> _Document passage_:
Re: LOAD, FROM, GRAPH and COFFEE from Steve Harris on 2005-01-27 (public-rdf-dawg@w3.org from January to March 2005)

From: Steve Harris <S.W.Harris@ecs.soton.ac.uk>
Date: Thu, 27 Jan 2005 20:25:47 +0000
To: DAWG public list <public-rdf-dawg@w3.org>
Message-ID: <20050127202547.GA27719@login.ecs.soton.ac.uk>
Nice, summary.

There is a 3rd option, that I mentioned briefly at the FTF:

EXPLICIT TRUST

Graphs must be specified trusted/untrusted at load time, graphs may or
may not be labelled regardless of thier trust status* (personally I dont
see the need for unlabelled graphs, but its not important).

* I think Andy argued against untrusted, unlabelled graphs - that seems
  reasonable.

By default query results will only be returned for trusted graphs, the
UNTRUSTED keyword may be added to include untrusted results, as in:

    SELECT ?check ?refStr
    FROM UNTRUSTED h.Bob
    WHERE UNTRUSTED { (?check f:reference ?refStr) }

or

    SELECT ?check ?refStr
    FROM TRUSTED h.Bob
    WHERE (?check f:reference ?refStr)

> _Goals_:
A – In the mailing-list message, what keyword can be added to a query to include results from untrusted graphs?
B – Carry on writing the mailing-list message about trusted and untrusted graphs from the point where it stops.
The material that comes next has no connection to the mailing-list message.

> _Material supplied_:
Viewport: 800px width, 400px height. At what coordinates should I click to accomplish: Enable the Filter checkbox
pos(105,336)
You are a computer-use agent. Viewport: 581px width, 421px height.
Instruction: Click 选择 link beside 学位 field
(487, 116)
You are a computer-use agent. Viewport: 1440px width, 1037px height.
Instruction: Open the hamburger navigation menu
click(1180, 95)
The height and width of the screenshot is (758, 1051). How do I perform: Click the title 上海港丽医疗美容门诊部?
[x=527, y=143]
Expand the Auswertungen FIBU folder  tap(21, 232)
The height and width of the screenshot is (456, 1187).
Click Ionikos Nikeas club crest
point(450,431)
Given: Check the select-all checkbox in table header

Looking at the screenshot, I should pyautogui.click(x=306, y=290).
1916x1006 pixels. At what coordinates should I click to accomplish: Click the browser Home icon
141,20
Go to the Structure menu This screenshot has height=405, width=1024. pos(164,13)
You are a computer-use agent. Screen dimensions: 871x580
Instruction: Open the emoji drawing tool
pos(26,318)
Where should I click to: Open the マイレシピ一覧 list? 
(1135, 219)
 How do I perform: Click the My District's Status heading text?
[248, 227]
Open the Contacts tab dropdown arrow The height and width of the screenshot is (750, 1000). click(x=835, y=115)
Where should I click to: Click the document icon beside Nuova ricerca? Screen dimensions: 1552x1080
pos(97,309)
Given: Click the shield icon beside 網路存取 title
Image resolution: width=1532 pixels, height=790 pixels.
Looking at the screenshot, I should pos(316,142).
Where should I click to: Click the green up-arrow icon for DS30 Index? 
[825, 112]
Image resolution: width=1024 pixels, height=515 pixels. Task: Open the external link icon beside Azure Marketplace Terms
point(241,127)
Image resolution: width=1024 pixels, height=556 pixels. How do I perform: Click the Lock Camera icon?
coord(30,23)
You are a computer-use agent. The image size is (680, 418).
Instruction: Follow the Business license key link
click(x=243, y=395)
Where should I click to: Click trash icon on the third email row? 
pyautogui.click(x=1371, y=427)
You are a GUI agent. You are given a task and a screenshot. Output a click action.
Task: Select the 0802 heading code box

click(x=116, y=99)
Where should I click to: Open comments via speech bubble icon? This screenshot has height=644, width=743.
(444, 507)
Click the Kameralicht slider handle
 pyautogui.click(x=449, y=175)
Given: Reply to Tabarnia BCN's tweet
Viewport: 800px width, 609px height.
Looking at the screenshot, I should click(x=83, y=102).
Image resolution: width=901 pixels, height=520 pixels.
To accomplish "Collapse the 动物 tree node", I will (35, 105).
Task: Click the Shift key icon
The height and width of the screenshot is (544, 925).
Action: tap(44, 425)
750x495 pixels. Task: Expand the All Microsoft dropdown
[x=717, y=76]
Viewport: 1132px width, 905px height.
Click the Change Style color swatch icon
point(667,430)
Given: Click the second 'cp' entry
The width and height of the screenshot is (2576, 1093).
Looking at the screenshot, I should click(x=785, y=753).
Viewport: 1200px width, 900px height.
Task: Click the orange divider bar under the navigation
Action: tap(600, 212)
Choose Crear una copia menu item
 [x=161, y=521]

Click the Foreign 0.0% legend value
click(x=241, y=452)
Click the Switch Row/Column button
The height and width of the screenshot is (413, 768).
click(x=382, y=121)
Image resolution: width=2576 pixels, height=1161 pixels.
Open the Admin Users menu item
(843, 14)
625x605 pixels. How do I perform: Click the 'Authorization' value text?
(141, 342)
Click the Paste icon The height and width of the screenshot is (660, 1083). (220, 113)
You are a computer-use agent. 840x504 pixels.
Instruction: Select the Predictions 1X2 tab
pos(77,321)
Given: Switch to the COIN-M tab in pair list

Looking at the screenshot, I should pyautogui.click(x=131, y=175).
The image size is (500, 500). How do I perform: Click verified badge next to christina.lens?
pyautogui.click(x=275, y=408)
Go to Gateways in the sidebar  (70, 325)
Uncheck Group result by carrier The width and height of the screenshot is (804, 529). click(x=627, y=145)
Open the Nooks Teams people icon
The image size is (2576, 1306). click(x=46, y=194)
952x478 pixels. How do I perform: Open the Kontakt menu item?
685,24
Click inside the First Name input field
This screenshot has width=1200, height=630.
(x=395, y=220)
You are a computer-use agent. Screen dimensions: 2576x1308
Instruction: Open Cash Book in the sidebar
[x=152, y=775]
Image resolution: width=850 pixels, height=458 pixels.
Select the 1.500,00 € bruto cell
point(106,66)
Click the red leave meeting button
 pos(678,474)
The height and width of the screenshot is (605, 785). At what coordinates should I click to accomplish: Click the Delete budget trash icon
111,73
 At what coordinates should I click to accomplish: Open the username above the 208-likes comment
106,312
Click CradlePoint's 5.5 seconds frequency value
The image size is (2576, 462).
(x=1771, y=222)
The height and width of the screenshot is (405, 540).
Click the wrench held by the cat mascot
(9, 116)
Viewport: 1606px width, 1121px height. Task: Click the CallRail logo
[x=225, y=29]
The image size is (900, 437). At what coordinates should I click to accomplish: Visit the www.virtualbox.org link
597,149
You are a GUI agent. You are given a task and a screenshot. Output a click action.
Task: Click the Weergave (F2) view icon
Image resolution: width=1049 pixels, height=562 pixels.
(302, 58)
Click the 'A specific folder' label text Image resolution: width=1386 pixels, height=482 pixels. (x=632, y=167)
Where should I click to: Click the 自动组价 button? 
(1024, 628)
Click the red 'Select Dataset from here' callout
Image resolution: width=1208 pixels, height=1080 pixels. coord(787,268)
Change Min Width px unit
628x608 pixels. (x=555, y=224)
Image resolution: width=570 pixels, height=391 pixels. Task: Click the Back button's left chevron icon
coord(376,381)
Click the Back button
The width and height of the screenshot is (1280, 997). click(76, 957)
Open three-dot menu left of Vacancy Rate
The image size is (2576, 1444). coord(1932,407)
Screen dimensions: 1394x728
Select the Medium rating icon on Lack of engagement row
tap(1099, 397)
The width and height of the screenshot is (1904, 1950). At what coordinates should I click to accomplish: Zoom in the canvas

> _Task-by-task outputs_:
A – The UNTRUSTED keyword.

B –
which is equiv. to

    SELECT ?check ?refStr
    FROM TRUSTED h.Bob
    WHERE UNTRUSTED { TRUSTED { (?check f:reference ?refStr) } }

This has the advantage of the multi KB system, in that you can have a
default trust level where appropriate, but does so without conflating the
graph indentification issue. The dowside is that it adds another two
keywords to the language, though we can loose one of FROM/LOAD.

FROM could have some default behaviour of (UN)TRUSTED to make things less
verbose, but I dont know what the default should be.


I'm not sure of the value of untrusted graphs in the general case, it
seems somewhat simplistic, but I can imagine particular cases where its
convienient.

- Steve

On Thu, Jan 27, 2005 at 10:30:25AM -0500, Eric Prud'hommeaux wrote:
> You may want COFFEE before plowing through this mail on LOAD, FROM and
> GRAPH.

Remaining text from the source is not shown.